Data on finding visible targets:
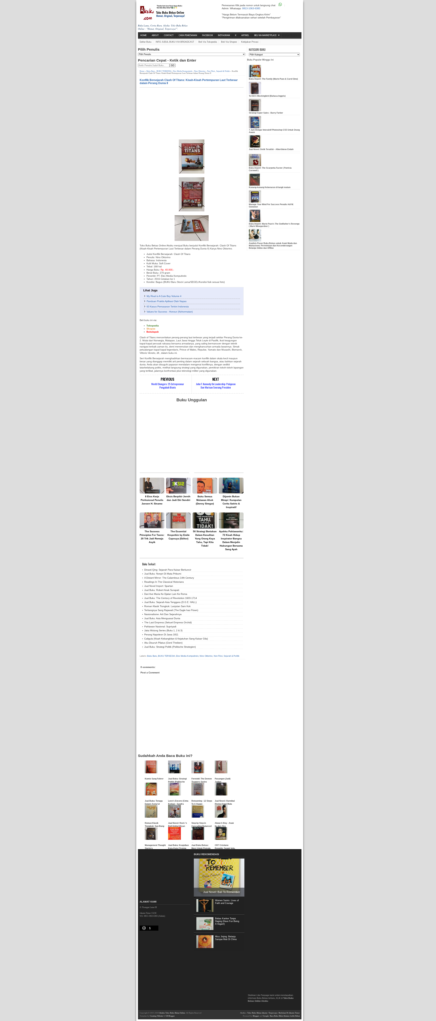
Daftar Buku (145, 42)
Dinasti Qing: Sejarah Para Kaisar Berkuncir (167, 569)
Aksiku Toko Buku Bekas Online (172, 1013)
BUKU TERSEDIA (164, 71)
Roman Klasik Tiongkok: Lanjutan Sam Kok (167, 606)
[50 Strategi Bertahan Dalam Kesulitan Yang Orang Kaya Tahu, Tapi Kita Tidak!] (204, 520)
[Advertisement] (192, 113)
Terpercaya (273, 1013)
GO (172, 65)
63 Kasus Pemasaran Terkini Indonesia (168, 306)
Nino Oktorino (200, 71)
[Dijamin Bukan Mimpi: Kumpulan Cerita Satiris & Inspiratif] (231, 486)
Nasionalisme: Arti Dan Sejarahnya (163, 614)
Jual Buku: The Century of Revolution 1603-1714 (170, 598)
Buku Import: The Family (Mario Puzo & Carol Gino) (273, 79)
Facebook (207, 35)
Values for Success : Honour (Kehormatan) (170, 311)
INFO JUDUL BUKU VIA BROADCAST (175, 42)
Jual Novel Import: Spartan (158, 586)
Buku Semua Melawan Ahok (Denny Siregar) (205, 500)
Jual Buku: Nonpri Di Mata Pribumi (162, 573)
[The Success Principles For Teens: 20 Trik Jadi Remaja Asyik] (152, 520)
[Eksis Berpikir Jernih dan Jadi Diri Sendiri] (178, 486)
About (155, 35)
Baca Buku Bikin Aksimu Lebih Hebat (285, 1016)
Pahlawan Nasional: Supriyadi (160, 626)
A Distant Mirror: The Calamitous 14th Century (169, 577)
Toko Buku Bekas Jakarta (257, 1013)
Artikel (245, 35)
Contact (169, 35)
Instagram (224, 35)
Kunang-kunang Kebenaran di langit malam (270, 187)
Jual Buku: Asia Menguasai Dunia (162, 618)
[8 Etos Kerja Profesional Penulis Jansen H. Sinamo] (152, 486)
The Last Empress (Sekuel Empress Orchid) (168, 622)
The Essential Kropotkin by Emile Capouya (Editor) (178, 535)
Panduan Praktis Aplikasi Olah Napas (166, 301)
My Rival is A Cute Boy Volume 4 (164, 296)
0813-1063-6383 (251, 8)
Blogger (256, 1016)
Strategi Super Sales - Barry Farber (266, 113)
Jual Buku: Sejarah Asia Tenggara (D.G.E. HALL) (170, 602)
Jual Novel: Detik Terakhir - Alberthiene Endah (271, 149)
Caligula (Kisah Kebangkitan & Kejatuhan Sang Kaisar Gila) (176, 638)
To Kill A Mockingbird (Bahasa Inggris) (267, 96)
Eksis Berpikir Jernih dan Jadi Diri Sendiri (178, 498)
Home (143, 35)
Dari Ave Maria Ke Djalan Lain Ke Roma (165, 594)
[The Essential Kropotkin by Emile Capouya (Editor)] (178, 520)
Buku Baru (150, 71)
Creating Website (156, 1016)
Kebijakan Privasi (249, 42)
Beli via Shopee (229, 42)
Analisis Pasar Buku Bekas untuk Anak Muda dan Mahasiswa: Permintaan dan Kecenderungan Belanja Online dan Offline (273, 245)
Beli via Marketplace (265, 35)
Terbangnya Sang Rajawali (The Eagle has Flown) (171, 610)
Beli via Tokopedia (207, 42)
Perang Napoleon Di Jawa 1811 (161, 634)
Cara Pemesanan (188, 35)
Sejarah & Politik (223, 71)
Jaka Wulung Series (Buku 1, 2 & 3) (163, 630)
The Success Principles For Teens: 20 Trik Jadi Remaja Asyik (152, 536)
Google (266, 1016)
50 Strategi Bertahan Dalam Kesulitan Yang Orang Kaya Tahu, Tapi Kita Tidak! (205, 538)
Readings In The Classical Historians (164, 581)
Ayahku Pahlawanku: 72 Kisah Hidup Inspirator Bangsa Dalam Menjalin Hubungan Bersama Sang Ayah (231, 540)
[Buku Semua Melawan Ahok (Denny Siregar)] (204, 486)
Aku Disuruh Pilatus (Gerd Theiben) (163, 642)
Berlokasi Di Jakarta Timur (289, 1013)
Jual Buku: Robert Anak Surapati (161, 590)
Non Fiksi (211, 71)
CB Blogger (170, 1016)
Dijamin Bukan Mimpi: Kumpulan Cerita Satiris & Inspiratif (231, 502)
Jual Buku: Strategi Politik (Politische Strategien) (170, 646)
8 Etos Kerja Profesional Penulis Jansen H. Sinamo (152, 500)
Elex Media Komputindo (182, 71)
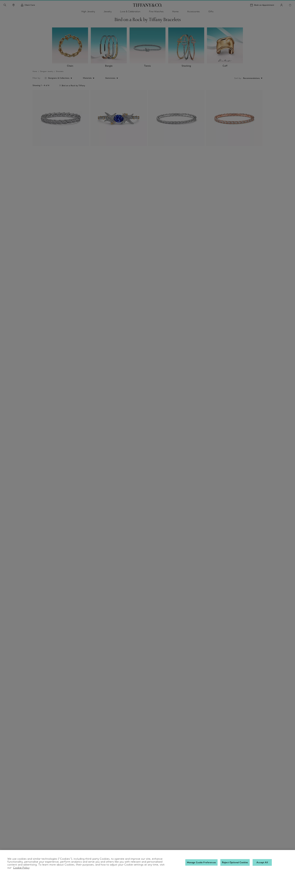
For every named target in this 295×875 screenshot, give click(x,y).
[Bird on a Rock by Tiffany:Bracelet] (118, 118)
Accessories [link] (193, 11)
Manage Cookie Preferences (201, 862)
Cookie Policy (21, 867)
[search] (5, 5)
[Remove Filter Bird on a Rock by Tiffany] (60, 85)
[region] (147, 862)
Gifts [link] (211, 11)
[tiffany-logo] (147, 5)
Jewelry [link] (108, 11)
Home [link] (175, 11)
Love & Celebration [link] (130, 11)
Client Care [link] (30, 5)
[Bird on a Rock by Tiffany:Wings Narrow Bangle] (176, 118)
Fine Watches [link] (156, 11)
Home (35, 71)
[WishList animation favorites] (290, 5)
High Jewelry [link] (88, 11)
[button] (5, 5)
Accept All (262, 862)
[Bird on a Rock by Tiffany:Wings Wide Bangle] (61, 118)
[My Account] (281, 5)
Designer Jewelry (46, 71)
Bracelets (59, 71)
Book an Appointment (264, 5)
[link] (13, 5)
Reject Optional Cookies (235, 862)
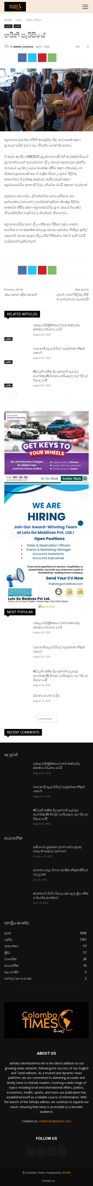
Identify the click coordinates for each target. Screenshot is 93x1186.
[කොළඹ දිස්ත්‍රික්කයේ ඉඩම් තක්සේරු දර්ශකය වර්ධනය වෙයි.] (17, 332)
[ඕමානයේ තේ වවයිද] (17, 702)
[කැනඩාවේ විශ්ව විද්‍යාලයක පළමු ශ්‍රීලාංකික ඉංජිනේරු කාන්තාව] (17, 900)
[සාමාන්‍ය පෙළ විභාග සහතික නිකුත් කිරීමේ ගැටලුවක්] (17, 877)
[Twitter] (32, 57)
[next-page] (14, 394)
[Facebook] (22, 57)
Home (8, 20)
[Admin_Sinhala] (7, 46)
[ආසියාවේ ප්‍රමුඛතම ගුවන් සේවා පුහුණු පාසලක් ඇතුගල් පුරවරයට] (17, 854)
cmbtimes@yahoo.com (55, 1121)
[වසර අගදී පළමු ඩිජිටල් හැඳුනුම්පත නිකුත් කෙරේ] (17, 355)
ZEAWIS (66, 1173)
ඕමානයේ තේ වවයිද (46, 695)
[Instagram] (41, 1151)
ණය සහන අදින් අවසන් (20, 295)
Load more (45, 719)
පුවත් (17, 26)
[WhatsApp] (52, 57)
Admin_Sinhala (23, 46)
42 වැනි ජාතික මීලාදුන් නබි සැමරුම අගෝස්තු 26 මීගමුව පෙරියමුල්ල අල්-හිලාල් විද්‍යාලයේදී (60, 376)
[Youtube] (62, 1151)
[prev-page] (7, 394)
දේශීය (18, 20)
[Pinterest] (42, 57)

Aim of the task: Put every entry above into a Markdown table with the columns "Row" and "Line": number each row and place the entry's line beside it. Skip blank lines, and leave the pictures out.

Solution:
| Row | Line |
|---|---|
| 1 | Daftar Buku (145, 42) |
| 2 | Dinasti Qing: Sejarah Para Kaisar Berkuncir (167, 569) |
| 3 | Aksiku Toko Buku Bekas Online (172, 1013) |
| 4 | BUKU TERSEDIA (164, 71) |
| 5 | Roman Klasik Tiongkok: Lanjutan Sam Kok (167, 606) |
| 6 | [50 Strategi Bertahan Dalam Kesulitan Yang Orang Kaya Tahu, Tapi Kita Tidak!] (204, 520) |
| 7 | [Advertisement] (192, 113) |
| 8 | Terpercaya (273, 1013) |
| 9 | GO (172, 65) |
| 10 | 63 Kasus Pemasaran Terkini Indonesia (168, 306) |
| 11 | Nino Oktorino (200, 71) |
| 12 | [Dijamin Bukan Mimpi: Kumpulan Cerita Satiris & Inspiratif] (231, 486) |
| 13 | Nasionalisme: Arti Dan Sejarahnya (163, 614) |
| 14 | Jual Buku: The Century of Revolution 1603-1714 (170, 598) |
| 15 | Buku Import: The Family (Mario Puzo & Carol Gino) (273, 79) |
| 16 | Facebook (207, 35) |
| 17 | Values for Success : Honour (Kehormatan) (170, 311) |
| 18 | INFO JUDUL BUKU VIA BROADCAST (175, 42) |
| 19 | Jual Novel Import: Spartan (158, 586) |
| 20 | Buku Semua Melawan Ahok (Denny Siregar) (205, 500) |
| 21 | Jual Buku: Nonpri Di Mata Pribumi (162, 573) |
| 22 | [The Success Principles For Teens: 20 Trik Jadi Remaja Asyik] (152, 520) |
| 23 | [Eksis Berpikir Jernih dan Jadi Diri Sendiri] (178, 486) |
| 24 | About (155, 35) |
| 25 | Baca Buku Bikin Aksimu Lebih Hebat (285, 1016) |
| 26 | Pahlawan Nasional: Supriyadi (160, 626) |
| 27 | A Distant Mirror: The Calamitous 14th Century (169, 577) |
| 28 | Toko Buku Bekas Jakarta (257, 1013) |
| 29 | Artikel (245, 35) |
| 30 | Contact (169, 35) |
| 31 | Instagram (224, 35) |
| 32 | Kunang-kunang Kebenaran di langit malam (270, 187) |
| 33 | Jual Buku: Asia Menguasai Dunia (162, 618) |
| 34 | [8 Etos Kerja Profesional Penulis Jansen H. Sinamo] (152, 486) |
| 35 | The Last Empress (Sekuel Empress Orchid) (168, 622) |
| 36 | The Essential Kropotkin by Emile Capouya (Editor) (178, 535) |
| 37 | Panduan Praktis Aplikasi Olah Napas (166, 301) |
| 38 | My Rival is A Cute Boy Volume 4 (164, 296) |
| 39 | 0813-1063-6383 (251, 8) |
| 40 | Blogger (256, 1016) |
| 41 | Strategi Super Sales - Barry Farber (266, 113) |
| 42 | Jual Buku: Sejarah Asia Tenggara (D.G.E. HALL) (170, 602) |
| 43 | Jual Novel: Detik Terakhir - Alberthiene Endah (271, 149) |
| 44 | Caligula (Kisah Kebangkitan & Kejatuhan Sang Kaisar Gila) (176, 638) |
| 45 | To Kill A Mockingbird (Bahasa Inggris) (267, 96) |
| 46 | Eksis Berpikir Jernih dan Jadi Diri Sendiri (178, 498) |
| 47 | Home (143, 35) |
| 48 | Dari Ave Maria Ke Djalan Lain Ke Roma (165, 594) |
| 49 | [The Essential Kropotkin by Emile Capouya (Editor)] (178, 520) |
| 50 | Buku Baru (150, 71) |
| 51 | Creating Website (156, 1016) |
| 52 | Kebijakan Privasi (249, 42) |
| 53 | Beli via Shopee (229, 42) |
| 54 | Analisis Pasar Buku Bekas untuk Anak Muda dan Mahasiswa: Permintaan dan Kecenderungan Belanja Online dan Offline (273, 245) |
| 55 | Beli via Marketplace (265, 35) |
| 56 | Terbangnya Sang Rajawali (The Eagle has Flown) (171, 610) |
| 57 | Beli via Tokopedia (207, 42) |
| 58 | Perang Napoleon Di Jawa 1811 (161, 634) |
| 59 | Cara Pemesanan (188, 35) |
| 60 | Sejarah & Politik (223, 71) |
| 61 | Jaka Wulung Series (Buku 1, 2 & 3) (163, 630) |
| 62 | The Success Principles For Teens: 20 Trik Jadi Remaja Asyik (152, 536) |
| 63 | Google (266, 1016) |
| 64 | 50 Strategi Bertahan Dalam Kesulitan Yang Orang Kaya Tahu, Tapi Kita Tidak! (205, 538) |
| 65 | Readings In The Classical Historians (164, 581) |
| 66 | Ayahku Pahlawanku: 72 Kisah Hidup Inspirator Bangsa Dalam Menjalin Hubungan Bersama Sang Ayah (231, 540) |
| 67 | [Buku Semua Melawan Ahok (Denny Siregar)] (204, 486) |
| 68 | Aku Disuruh Pilatus (Gerd Theiben) (163, 642) |
| 69 | Berlokasi Di Jakarta Timur (289, 1013) |
| 70 | Jual Buku: Robert Anak Surapati (161, 590) |
| 71 | Non Fiksi (211, 71) |
| 72 | CB Blogger (170, 1016) |
| 73 | Dijamin Bukan Mimpi: Kumpulan Cerita Satiris & Inspiratif (231, 502) |
| 74 | Jual Buku: Strategi Politik (Politische Strategien) (170, 646) |
| 75 | 8 Etos Kerja Profesional Penulis Jansen H. Sinamo (152, 500) |
| 76 | Elex Media Komputindo (182, 71) |
| 77 | For every named target in this 295×875 screenshot, give click(x,y). |
| 78 | [Bird on a Rock by Tiffany:Bracelet] (118, 118) |
| 79 | Accessories [link] (193, 11) |
| 80 | Manage Cookie Preferences (201, 862) |
| 81 | Cookie Policy (21, 867) |
| 82 | [search] (5, 5) |
| 83 | [Remove Filter Bird on a Rock by Tiffany] (60, 85) |
| 84 | [region] (147, 862) |
| 85 | Gifts [link] (211, 11) |
| 86 | [tiffany-logo] (147, 5) |
| 87 | Jewelry [link] (108, 11) |
| 88 | Home [link] (175, 11) |
| 89 | Love & Celebration [link] (130, 11) |
| 90 | Client Care [link] (30, 5) |
| 91 | [Bird on a Rock by Tiffany:Wings Narrow Bangle] (176, 118) |
| 92 | Fine Watches [link] (156, 11) |
| 93 | Home (35, 71) |
| 94 | [WishList animation favorites] (290, 5) |
| 95 | High Jewelry [link] (88, 11) |
| 96 | [button] (5, 5) |
| 97 | Accept All (262, 862) |
| 98 | [Bird on a Rock by Tiffany:Wings Wide Bangle] (61, 118) |
| 99 | [My Account] (281, 5) |
| 100 | Designer Jewelry (46, 71) |
| 101 | Bracelets (59, 71) |
| 102 | Book an Appointment (264, 5) |
| 103 | [link] (13, 5) |
| 104 | Reject Optional Cookies (235, 862) |
| 105 | Identify the click coordinates for each target. Screenshot is 93x1186. |
| 106 | [කොළඹ දිස්ත්‍රික්කයේ ඉඩම් තක්සේරු දර්ශකය වර්ධනය වෙයි.] (17, 332) |
| 107 | [ඕමානයේ තේ වවයිද] (17, 702) |
| 108 | [කැනඩාවේ විශ්ව විද්‍යාලයක පළමු ශ්‍රීලාංකික ඉංජිනේරු කාන්තාව] (17, 900) |
| 109 | [සාමාන්‍ය පෙළ විභාග සහතික නිකුත් කිරීමේ ගැටලුවක්] (17, 877) |
| 110 | [Twitter] (32, 57) |
| 111 | [next-page] (14, 394) |
| 112 | [Facebook] (22, 57) |
| 113 | Home (8, 20) |
| 114 | [Admin_Sinhala] (7, 46) |
| 115 | [ආසියාවේ ප්‍රමුඛතම ගුවන් සේවා පුහුණු පාසලක් ඇතුගල් පුරවරයට] (17, 854) |
| 116 | cmbtimes@yahoo.com (55, 1121) |
| 117 | [වසර අගදී පළමු ඩිජිටල් හැඳුනුම්පත නිකුත් කෙරේ] (17, 355) |
| 118 | ZEAWIS (66, 1173) |
| 119 | ඕමානයේ තේ වවයිද (46, 695) |
| 120 | [Instagram] (41, 1151) |
| 121 | ණය සහන අදින් අවසන් (20, 295) |
| 122 | Load more (45, 719) |
| 123 | පුවත් (17, 26) |
| 124 | [WhatsApp] (52, 57) |
| 125 | Admin_Sinhala (23, 46) |
| 126 | 42 වැනි ජාතික මීලාදුන් නබි සැමරුම අගෝස්තු 26 මීගමුව පෙරියමුල්ල අල්-හිලාල් විද්‍යාලයේදී (60, 376) |
| 127 | [Youtube] (62, 1151) |
| 128 | [prev-page] (7, 394) |
| 129 | දේශීය (18, 20) |
| 130 | [Pinterest] (42, 57) |